WHAT THE EXERCISE ASKS
In the listing below, write out exactly each line from the first through the one containing "Open Skype from the taskbar".

EXTRACTED MATERIAL
____________________

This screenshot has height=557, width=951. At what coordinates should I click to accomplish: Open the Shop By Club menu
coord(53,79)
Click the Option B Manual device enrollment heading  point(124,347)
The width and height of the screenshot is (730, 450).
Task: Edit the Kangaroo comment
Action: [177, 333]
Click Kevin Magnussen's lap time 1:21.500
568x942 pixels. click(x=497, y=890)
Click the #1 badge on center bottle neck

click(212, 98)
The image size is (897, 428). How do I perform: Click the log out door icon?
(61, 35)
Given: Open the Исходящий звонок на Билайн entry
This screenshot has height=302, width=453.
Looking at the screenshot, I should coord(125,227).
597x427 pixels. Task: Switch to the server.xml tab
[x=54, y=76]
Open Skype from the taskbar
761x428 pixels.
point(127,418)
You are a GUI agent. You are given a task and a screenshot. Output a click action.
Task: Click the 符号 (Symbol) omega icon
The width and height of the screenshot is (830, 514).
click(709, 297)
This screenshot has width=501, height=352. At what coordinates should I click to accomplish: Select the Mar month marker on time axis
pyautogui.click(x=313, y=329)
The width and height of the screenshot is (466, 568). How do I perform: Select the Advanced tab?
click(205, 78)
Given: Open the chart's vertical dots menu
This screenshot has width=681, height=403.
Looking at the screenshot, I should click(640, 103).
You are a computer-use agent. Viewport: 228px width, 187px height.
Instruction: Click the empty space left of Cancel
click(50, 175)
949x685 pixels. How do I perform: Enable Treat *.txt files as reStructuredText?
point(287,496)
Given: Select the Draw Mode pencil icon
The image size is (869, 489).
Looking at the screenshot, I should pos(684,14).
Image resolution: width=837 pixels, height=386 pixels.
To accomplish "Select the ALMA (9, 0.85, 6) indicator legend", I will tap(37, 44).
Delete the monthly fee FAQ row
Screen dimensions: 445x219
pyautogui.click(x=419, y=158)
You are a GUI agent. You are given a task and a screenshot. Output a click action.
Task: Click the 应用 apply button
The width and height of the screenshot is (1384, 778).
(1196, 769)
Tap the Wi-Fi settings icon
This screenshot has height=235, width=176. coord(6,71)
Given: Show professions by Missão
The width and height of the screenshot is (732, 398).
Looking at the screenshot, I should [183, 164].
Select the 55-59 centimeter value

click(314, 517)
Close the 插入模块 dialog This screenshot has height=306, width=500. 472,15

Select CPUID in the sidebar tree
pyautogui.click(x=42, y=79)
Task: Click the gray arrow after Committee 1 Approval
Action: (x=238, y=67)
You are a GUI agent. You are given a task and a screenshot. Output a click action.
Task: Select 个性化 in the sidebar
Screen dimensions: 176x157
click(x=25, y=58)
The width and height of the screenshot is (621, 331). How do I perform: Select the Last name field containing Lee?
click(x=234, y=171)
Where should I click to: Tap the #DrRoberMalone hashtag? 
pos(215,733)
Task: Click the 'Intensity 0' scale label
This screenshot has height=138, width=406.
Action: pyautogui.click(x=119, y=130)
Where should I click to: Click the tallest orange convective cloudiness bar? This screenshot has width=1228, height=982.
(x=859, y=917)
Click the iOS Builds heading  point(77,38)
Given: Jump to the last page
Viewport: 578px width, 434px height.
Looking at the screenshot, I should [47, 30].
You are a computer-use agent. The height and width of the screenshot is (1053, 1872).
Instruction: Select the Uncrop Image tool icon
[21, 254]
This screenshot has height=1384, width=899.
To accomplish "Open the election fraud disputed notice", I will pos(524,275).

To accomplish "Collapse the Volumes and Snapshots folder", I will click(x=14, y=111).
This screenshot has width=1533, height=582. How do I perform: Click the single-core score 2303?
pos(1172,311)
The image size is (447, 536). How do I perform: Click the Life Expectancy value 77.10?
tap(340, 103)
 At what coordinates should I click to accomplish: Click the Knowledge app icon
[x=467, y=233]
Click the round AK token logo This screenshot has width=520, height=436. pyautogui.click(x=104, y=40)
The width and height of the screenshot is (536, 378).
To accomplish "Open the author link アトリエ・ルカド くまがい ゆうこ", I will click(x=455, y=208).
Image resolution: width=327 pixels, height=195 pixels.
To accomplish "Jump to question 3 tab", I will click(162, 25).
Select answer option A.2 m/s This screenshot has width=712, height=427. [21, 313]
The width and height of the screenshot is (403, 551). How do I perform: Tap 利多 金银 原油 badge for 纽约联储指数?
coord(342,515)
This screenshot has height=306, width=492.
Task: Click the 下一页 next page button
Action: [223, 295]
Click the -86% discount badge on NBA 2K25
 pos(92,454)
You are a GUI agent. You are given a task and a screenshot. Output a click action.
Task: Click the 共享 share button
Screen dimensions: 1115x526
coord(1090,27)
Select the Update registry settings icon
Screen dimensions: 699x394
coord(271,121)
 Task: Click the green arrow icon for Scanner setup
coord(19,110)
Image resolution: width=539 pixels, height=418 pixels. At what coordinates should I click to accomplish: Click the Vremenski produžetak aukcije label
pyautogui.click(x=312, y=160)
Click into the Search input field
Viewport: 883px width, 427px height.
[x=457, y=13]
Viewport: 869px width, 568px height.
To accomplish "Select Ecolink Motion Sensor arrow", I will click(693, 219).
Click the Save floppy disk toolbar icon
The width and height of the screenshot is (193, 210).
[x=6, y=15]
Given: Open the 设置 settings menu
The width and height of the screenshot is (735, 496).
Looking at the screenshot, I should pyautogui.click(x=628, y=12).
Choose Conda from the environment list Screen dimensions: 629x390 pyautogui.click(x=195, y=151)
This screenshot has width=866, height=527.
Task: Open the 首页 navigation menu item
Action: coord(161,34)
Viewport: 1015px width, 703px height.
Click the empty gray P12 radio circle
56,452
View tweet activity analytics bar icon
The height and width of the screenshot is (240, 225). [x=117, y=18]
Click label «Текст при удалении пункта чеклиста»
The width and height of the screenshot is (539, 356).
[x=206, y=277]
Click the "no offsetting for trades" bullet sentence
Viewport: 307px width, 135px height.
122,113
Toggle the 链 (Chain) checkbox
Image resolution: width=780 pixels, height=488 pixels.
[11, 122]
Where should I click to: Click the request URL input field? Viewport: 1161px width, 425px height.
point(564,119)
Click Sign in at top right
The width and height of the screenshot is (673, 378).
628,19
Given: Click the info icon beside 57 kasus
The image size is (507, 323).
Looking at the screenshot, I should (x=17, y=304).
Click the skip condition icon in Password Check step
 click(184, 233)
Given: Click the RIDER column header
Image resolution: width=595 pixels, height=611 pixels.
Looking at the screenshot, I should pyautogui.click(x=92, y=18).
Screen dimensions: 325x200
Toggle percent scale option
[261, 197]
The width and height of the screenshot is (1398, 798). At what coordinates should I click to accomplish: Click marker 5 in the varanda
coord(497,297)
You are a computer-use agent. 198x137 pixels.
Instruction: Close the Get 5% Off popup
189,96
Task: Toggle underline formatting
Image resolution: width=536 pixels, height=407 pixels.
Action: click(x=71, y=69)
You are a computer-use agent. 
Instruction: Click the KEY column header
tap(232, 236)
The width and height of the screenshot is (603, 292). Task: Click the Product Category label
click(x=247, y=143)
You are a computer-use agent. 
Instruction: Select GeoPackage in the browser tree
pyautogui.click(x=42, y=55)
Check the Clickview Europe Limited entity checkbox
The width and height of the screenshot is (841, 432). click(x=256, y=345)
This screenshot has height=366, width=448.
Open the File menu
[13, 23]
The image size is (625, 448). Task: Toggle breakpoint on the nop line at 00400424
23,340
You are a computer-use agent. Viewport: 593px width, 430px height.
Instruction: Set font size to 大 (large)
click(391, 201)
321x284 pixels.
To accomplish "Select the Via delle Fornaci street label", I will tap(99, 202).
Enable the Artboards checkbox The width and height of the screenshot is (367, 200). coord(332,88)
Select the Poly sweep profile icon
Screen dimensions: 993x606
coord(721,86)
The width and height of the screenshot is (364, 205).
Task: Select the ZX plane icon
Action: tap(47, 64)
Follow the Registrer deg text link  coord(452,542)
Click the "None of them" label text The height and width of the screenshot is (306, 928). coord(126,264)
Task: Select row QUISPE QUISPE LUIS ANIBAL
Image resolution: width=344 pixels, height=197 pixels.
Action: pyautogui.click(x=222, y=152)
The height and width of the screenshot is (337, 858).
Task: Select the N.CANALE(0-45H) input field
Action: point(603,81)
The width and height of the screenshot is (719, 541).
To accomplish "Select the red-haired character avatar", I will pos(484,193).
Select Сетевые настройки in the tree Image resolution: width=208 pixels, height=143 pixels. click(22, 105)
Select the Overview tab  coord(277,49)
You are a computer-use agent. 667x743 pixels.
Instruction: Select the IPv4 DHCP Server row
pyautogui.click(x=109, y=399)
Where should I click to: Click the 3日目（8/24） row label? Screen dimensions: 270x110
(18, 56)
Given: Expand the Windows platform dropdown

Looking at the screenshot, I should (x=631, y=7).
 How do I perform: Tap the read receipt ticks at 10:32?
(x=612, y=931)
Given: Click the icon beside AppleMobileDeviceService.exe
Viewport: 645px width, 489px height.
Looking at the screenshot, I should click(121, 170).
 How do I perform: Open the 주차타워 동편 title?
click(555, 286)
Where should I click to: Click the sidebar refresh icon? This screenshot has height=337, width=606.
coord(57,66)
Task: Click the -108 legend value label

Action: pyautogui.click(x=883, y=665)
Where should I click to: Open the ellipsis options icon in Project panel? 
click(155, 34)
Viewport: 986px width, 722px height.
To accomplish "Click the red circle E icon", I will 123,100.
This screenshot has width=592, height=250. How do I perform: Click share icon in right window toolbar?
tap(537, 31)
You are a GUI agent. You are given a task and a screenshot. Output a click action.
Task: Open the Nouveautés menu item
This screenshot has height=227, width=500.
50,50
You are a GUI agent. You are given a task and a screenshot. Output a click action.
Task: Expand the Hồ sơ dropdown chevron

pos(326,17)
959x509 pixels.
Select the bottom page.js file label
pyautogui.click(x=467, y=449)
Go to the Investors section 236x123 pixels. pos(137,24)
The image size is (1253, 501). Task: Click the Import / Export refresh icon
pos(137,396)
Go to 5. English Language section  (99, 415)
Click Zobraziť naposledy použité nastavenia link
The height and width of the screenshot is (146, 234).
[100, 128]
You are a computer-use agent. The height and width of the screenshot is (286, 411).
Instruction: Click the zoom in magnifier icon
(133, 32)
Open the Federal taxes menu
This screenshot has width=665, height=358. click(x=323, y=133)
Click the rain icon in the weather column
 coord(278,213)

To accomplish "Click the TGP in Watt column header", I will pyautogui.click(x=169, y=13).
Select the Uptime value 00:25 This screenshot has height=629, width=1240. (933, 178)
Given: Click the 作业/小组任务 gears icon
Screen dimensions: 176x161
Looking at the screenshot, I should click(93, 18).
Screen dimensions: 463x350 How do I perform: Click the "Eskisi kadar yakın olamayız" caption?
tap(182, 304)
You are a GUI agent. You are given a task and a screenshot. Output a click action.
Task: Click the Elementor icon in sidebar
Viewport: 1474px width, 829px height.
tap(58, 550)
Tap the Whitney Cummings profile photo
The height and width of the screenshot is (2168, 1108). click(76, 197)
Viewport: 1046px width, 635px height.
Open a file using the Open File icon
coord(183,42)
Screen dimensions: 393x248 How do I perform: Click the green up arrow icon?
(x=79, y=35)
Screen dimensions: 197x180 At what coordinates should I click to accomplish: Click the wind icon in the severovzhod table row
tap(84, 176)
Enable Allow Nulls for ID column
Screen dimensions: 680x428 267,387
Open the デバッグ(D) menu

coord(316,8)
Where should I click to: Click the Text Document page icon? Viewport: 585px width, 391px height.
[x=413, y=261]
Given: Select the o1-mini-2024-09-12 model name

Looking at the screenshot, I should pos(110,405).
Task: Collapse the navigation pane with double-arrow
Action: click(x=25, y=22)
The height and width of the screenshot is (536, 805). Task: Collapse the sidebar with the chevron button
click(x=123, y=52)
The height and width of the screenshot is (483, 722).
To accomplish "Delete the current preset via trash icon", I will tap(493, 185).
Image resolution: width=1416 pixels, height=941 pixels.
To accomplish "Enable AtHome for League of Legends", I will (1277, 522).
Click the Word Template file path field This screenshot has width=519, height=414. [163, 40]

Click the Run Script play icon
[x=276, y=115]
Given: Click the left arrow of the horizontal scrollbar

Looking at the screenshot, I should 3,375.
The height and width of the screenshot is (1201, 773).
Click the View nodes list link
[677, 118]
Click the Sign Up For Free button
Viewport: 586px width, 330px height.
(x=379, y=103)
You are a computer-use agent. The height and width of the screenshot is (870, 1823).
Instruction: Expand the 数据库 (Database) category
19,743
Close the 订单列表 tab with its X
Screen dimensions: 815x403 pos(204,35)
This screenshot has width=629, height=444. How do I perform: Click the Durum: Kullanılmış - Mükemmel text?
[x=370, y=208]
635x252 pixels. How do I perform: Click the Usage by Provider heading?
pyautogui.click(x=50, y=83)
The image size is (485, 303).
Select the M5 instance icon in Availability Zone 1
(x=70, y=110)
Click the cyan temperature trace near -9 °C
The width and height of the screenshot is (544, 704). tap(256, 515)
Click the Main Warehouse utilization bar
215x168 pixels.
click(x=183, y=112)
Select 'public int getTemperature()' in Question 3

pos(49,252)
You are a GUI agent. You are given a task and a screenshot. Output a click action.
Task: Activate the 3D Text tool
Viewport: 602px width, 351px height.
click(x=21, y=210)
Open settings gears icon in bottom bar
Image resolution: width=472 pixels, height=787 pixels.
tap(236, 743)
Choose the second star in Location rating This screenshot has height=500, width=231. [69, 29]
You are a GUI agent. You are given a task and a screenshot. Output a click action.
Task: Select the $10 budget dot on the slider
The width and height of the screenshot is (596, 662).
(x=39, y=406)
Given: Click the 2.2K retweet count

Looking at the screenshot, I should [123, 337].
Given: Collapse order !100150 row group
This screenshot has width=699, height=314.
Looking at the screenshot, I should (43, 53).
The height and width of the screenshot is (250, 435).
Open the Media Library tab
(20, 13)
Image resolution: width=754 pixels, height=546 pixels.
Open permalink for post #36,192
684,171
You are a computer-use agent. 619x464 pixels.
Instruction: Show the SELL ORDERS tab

____________________

ANSWER SECTION
This screenshot has height=557, width=951. At what coordinates should I click to accomplish: Open the Shop By Club menu
coord(53,79)
Click the Option B Manual device enrollment heading  point(124,347)
The width and height of the screenshot is (730, 450).
Task: Edit the Kangaroo comment
Action: [177, 333]
Click Kevin Magnussen's lap time 1:21.500
568x942 pixels. click(x=497, y=890)
Click the #1 badge on center bottle neck

click(212, 98)
The image size is (897, 428). How do I perform: Click the log out door icon?
(61, 35)
Given: Open the Исходящий звонок на Билайн entry
This screenshot has height=302, width=453.
Looking at the screenshot, I should coord(125,227).
597x427 pixels. Task: Switch to the server.xml tab
[x=54, y=76]
Open Skype from the taskbar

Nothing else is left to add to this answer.